UNX-OBP

S3 Directory Structure

The Main UNX-OBP Bucket:

scripts/regenerate_protocol_baseline.py

<protocol>/baseline_traffic/ contains:

• Multiple files containing protocol traffic
• Filename format:

<protocol>__<iso-date>__<uuid4> e.g., smb__2022-03-08__1a584418-ca79-4147-9fc2-8cd2abcb6454

where filename elements are separated by two underscores

• Per line file content format is prefixed with <protocol>; and Pipe Separated Values (PSV) as follows:

stime|src-org|sensor-id|sip|dip|sport|dport|protocol|applabel|packets|bytes|duration|asn_info

where asn_info → netblk|asn|cc|rir|org

Queue Message Structures

Incoming SQS Queue

The incoming queue receives messages from NiFi. Each message is a JSON object and certain fields are expected. The field names generally follow the conventions of rwcut --fields options, with a few variations:

• sensor, class, and type are integer IDs; if a silk.conf is provided to the SiLK NiFi processor, sensorName, className, and typeName will be present, all strings representing the symbolic name
• flags, initialFlags, and sessionFlags are strings, but there are also flagsBits, initialFlagsBits, and sessionFlagsBits, which are integer representations of the TCP flags observed as set in the flow
• attributes is a string, but attributesBits is the integer representation
• Lastly, there may be a memo field, which is an integer but is irrelevant to the analytic

An additional required field called, unx_obp_proto, must be present and is added to each record by NiFi. The value of this field is a lowercase string of the protocol which the flow should represent. For example, "unx_obp_proto": "smb".

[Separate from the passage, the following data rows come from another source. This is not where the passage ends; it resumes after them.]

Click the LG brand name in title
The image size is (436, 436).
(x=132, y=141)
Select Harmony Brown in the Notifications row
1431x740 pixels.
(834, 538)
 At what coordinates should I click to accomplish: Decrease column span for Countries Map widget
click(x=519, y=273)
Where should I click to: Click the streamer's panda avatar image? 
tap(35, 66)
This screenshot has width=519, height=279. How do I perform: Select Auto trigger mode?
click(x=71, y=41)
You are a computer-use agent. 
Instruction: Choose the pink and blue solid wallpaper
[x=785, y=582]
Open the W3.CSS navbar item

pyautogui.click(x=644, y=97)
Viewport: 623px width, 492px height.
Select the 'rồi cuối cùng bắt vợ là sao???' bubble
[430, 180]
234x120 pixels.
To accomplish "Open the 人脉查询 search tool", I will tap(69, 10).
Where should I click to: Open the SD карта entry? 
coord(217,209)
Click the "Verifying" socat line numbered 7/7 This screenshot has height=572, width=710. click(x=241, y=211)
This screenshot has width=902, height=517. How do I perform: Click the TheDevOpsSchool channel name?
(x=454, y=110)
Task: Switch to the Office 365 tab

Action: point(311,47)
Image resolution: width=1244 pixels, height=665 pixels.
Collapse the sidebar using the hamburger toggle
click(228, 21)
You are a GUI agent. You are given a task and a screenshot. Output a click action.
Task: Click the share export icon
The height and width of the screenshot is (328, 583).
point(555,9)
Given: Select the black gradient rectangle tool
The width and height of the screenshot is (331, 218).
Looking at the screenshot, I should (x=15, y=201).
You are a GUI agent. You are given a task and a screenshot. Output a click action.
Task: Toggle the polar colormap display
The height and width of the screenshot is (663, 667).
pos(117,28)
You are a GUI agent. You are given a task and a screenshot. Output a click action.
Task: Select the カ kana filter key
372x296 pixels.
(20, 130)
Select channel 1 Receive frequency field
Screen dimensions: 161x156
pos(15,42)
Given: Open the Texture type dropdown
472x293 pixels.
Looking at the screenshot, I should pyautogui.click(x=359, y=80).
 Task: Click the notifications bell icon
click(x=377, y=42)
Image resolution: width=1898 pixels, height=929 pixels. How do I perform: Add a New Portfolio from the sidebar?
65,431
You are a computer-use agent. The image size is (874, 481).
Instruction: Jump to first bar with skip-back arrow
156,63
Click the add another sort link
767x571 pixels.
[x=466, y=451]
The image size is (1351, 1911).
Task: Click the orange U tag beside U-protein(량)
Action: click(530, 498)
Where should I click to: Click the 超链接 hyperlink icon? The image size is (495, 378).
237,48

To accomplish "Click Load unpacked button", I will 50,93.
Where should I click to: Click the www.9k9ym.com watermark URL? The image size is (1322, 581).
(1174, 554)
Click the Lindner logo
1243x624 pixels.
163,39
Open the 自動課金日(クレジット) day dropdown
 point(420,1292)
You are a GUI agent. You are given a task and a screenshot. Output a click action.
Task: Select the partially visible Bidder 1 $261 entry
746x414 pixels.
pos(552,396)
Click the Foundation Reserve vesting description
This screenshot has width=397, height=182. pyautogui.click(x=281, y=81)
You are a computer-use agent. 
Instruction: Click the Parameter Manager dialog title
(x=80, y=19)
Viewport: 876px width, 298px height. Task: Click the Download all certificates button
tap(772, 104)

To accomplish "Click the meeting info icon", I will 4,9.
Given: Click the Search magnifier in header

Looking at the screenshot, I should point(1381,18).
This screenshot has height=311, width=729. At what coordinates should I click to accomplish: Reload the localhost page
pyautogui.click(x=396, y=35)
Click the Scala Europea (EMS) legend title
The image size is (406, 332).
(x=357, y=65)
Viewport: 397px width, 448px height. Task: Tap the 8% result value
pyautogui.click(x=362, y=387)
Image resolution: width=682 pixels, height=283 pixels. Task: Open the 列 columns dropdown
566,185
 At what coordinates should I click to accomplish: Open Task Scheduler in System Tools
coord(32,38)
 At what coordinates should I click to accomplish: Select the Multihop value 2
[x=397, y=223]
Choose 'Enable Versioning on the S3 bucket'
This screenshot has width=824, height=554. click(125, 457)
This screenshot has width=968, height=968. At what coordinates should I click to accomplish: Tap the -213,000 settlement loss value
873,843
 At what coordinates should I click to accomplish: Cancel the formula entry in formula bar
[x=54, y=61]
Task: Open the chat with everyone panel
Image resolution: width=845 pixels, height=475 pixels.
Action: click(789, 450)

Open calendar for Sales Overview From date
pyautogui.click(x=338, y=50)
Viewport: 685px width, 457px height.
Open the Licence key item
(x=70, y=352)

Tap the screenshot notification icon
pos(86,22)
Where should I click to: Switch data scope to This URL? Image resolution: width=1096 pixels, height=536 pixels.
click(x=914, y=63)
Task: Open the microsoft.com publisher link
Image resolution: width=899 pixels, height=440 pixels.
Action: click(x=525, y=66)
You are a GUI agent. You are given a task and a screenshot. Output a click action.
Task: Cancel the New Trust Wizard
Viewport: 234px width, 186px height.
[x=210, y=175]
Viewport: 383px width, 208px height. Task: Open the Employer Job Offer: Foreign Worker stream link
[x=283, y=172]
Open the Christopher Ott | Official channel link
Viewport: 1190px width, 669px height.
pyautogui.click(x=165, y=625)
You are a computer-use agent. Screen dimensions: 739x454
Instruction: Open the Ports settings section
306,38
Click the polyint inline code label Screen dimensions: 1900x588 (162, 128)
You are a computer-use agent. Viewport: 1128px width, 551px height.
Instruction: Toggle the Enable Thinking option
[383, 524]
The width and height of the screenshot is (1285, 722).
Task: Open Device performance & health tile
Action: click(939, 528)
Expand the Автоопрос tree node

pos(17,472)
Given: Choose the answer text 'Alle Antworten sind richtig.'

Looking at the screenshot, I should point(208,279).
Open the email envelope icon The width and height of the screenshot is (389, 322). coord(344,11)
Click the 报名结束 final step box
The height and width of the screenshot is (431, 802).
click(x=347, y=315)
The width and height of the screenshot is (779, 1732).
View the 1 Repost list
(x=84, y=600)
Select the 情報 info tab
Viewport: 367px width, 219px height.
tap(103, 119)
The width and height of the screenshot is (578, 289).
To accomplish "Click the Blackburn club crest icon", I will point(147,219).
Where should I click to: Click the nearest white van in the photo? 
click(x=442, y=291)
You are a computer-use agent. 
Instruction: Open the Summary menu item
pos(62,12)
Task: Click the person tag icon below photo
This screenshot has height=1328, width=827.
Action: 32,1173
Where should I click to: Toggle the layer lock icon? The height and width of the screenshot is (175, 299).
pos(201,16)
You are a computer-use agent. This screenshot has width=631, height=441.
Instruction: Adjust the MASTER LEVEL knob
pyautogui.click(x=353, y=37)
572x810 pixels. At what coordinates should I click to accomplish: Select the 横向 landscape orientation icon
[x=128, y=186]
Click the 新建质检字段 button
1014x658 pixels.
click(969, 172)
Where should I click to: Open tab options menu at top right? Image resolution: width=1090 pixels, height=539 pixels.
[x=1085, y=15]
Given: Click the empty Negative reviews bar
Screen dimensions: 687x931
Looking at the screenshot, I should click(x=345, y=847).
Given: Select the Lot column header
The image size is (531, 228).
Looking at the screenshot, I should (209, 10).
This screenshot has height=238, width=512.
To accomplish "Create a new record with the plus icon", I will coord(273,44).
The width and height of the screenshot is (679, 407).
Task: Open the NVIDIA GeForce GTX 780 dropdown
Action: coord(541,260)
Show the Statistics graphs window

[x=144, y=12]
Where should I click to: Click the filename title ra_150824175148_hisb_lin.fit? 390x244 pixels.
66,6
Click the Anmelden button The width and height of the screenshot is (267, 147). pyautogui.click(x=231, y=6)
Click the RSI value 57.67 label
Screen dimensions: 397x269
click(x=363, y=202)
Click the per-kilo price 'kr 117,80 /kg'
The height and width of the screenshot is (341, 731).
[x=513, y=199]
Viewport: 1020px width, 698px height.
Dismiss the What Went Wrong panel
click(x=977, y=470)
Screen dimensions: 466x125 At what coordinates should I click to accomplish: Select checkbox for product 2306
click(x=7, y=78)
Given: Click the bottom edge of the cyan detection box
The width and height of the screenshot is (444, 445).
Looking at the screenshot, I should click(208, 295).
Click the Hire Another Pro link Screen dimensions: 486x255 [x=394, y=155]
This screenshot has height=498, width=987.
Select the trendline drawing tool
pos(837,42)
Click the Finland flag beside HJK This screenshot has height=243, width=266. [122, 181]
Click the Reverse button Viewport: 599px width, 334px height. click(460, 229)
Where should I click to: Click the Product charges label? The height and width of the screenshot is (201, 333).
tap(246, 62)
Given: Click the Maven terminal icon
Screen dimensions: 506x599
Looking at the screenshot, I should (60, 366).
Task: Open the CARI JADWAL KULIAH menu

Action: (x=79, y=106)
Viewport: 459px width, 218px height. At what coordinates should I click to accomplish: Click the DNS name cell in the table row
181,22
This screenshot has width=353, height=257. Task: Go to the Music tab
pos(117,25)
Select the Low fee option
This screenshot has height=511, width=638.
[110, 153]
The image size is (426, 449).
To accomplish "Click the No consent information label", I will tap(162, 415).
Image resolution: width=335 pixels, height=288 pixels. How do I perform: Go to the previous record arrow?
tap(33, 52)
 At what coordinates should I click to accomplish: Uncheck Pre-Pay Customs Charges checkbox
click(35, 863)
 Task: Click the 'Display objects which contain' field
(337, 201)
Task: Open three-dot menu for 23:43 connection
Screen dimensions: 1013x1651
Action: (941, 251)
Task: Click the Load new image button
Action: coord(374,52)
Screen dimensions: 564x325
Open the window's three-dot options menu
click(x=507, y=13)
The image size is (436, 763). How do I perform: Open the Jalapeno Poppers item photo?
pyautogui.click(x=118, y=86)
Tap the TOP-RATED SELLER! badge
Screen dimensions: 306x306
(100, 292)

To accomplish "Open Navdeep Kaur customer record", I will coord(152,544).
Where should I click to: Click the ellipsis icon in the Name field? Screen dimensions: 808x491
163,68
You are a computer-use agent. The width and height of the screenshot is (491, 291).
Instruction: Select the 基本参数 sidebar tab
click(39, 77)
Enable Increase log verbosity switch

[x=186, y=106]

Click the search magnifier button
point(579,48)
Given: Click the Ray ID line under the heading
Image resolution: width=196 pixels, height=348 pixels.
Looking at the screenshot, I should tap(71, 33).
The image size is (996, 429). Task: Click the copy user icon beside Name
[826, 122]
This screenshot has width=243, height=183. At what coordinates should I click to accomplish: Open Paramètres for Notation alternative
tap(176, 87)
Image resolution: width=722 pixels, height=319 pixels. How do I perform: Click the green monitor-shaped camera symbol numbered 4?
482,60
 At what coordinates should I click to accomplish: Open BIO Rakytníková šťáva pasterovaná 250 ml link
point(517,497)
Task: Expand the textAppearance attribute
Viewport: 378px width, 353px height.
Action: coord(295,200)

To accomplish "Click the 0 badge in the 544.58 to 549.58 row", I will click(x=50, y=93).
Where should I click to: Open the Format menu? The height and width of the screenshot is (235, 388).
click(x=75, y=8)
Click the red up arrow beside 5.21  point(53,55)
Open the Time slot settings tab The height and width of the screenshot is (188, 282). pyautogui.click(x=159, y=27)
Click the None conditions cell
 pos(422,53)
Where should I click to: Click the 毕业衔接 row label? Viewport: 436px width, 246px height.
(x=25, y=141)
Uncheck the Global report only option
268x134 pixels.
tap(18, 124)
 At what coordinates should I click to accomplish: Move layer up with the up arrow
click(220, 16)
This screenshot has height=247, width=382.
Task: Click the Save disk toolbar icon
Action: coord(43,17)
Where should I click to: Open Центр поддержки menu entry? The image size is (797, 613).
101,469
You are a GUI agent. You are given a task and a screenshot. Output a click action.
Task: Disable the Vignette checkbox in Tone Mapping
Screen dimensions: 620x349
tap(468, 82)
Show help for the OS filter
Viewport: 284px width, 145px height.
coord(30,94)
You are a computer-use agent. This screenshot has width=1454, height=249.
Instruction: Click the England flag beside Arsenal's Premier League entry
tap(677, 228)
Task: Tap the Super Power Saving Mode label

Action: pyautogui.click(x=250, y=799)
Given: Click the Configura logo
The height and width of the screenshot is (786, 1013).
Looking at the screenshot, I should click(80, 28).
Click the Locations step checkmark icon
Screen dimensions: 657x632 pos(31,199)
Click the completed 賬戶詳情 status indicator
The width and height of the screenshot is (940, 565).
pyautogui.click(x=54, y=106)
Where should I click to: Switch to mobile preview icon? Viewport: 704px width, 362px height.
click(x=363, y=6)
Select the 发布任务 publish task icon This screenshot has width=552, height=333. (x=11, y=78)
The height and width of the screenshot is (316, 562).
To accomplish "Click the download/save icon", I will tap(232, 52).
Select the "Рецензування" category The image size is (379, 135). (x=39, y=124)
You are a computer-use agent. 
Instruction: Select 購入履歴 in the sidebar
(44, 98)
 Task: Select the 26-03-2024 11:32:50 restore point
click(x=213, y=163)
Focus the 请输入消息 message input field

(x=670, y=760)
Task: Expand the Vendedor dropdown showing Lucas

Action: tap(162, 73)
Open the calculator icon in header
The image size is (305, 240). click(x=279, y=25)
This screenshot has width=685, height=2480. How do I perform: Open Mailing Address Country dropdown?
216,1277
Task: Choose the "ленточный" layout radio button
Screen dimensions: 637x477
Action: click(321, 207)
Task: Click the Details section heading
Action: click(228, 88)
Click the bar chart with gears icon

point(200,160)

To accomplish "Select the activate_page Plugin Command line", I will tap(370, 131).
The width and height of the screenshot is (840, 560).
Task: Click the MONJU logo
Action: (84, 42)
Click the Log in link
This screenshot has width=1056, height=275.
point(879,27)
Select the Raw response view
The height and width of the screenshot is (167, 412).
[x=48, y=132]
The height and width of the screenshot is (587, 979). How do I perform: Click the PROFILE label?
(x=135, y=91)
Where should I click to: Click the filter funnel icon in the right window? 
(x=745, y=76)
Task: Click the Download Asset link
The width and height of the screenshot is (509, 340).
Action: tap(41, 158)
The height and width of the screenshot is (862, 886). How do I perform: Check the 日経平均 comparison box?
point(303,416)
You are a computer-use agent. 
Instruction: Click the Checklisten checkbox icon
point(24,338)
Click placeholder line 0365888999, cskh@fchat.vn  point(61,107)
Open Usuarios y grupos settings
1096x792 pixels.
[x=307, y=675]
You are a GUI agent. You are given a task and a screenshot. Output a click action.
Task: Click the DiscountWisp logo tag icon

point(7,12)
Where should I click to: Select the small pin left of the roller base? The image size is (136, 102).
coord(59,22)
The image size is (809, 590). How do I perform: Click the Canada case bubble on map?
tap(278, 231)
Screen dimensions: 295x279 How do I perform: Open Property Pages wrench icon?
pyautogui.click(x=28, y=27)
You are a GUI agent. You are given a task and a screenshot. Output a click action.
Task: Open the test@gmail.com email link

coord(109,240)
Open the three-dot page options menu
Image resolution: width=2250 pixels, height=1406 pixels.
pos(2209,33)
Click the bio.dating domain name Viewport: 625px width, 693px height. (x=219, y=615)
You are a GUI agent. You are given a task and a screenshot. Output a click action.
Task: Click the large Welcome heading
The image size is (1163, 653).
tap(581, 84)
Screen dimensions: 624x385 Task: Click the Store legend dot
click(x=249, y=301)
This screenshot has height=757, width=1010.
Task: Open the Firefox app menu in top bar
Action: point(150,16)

The minimum required fields in any incoming message are given in the following example JSON object:

{
  "unx_obp_proto": "smb",
  "sTime": "2022-04-11T01:19:56.621",
  "sensor": 9050,
  "sIP": "90.5.0.203",
  "dIP": "20.36.163.72",
  "sPort": 47547,
  "dPort": 445,
  "protocol": 6,
  "application": 139,
  "bytes": 67270,
  "packets": 111,
  "duration": 331.688
}

Finally, the format of "sTime" must be in standard ISO format. This can be configured in the properties of the relevant JsonRecordSetWriter service in NiFi. Specifically, you'll need to set the "Timestamp Format" property to "YYYY-MM-dd'T'HH:mm:ss.SSS" (without the double quotes).

Outgoing SQS Queue

The outgoing queue messages are read/received by NiFi. Each message is a JSON object and certain fields are expected. Required fields include:

• unx_obp_proto, whose value is a lowercase string of the protocol which the flow represents.
• base_psv, whose value is a Pipe Separated Value (PSV) string in the format:

stime|src-org|sensor-id|sip|dip|sport|dport|protocol|applabel|packets|bytes|duration|asn_info

where asn_info → netblk|asn|cc|rir|org

Infrastructure Dependencies

Depending on your specific environment and requirements, you will likely need to modify the provided Terraform to suit your needs and/or perform a manual deployment of some UNX-OBP resources.

Networking

All components were deployed and tested in AWS within a single basic VPC with various VPC endpoints.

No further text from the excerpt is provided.